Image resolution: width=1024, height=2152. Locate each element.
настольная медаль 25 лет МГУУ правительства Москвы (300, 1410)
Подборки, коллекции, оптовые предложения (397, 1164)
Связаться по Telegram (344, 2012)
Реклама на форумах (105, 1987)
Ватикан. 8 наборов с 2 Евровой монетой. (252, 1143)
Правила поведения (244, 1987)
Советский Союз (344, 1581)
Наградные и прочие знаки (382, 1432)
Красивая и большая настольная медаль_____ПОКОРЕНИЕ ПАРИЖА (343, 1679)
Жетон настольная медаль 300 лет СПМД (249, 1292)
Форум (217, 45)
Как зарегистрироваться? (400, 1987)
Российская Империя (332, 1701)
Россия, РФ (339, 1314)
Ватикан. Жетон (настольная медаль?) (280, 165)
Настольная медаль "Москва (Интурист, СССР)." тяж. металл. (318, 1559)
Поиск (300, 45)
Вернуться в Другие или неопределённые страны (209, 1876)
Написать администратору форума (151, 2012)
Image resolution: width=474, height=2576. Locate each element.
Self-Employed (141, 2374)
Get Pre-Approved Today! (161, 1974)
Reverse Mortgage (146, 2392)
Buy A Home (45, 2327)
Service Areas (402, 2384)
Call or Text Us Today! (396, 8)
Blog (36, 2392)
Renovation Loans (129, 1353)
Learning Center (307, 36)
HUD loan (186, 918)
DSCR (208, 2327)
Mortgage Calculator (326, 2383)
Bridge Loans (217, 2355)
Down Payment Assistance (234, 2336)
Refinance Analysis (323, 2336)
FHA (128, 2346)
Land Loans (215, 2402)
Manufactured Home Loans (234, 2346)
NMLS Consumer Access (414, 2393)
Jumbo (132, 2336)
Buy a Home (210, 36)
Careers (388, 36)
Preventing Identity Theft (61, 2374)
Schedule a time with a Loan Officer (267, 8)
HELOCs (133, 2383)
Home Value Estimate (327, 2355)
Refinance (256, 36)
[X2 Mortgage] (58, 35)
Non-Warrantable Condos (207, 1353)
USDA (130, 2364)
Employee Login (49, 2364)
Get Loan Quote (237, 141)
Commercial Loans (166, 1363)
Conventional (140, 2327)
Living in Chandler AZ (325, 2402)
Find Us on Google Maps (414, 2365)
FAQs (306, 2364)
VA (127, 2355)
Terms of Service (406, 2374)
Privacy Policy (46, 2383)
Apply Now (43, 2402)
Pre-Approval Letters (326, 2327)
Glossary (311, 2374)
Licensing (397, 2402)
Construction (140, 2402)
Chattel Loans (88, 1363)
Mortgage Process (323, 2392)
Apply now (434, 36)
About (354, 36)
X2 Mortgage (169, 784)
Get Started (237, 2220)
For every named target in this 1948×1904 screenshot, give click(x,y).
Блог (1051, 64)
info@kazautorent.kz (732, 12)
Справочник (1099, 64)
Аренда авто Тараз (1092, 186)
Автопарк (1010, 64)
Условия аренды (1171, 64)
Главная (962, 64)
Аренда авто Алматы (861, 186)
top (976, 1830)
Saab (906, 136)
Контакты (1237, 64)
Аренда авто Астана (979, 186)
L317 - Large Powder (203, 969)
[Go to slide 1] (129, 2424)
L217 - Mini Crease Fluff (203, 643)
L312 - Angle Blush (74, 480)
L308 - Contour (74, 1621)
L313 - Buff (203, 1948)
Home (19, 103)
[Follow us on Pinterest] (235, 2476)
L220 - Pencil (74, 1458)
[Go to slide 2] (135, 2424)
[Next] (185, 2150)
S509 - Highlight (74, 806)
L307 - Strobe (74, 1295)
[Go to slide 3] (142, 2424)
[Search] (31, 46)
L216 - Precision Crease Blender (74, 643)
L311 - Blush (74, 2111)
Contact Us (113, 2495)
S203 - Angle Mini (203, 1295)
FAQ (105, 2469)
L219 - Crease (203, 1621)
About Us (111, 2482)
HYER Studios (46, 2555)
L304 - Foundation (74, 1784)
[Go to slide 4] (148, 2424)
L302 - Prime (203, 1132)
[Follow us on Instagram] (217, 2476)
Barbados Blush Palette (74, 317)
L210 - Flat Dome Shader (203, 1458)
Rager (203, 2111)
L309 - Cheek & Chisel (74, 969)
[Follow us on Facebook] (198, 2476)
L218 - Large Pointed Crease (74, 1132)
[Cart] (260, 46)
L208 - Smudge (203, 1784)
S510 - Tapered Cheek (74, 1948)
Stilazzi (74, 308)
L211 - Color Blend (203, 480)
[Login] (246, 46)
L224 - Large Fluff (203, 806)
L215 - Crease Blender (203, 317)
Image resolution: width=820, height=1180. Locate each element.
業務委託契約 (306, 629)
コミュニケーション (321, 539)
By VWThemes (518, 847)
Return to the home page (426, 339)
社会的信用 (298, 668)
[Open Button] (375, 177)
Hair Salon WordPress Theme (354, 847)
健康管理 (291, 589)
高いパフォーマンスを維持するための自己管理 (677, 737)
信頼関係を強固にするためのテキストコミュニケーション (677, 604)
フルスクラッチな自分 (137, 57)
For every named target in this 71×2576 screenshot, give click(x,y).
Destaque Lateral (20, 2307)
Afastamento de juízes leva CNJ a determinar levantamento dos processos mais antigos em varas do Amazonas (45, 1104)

*Your goal*: Check each line above for "height" and return the ones that have it.

*Finished exercise*:
Image resolution: width=1024, height=2152. Locate each element.
Image resolution: width=474, height=2576. Locate each element.
Image resolution: width=820, height=1180. Locate each element.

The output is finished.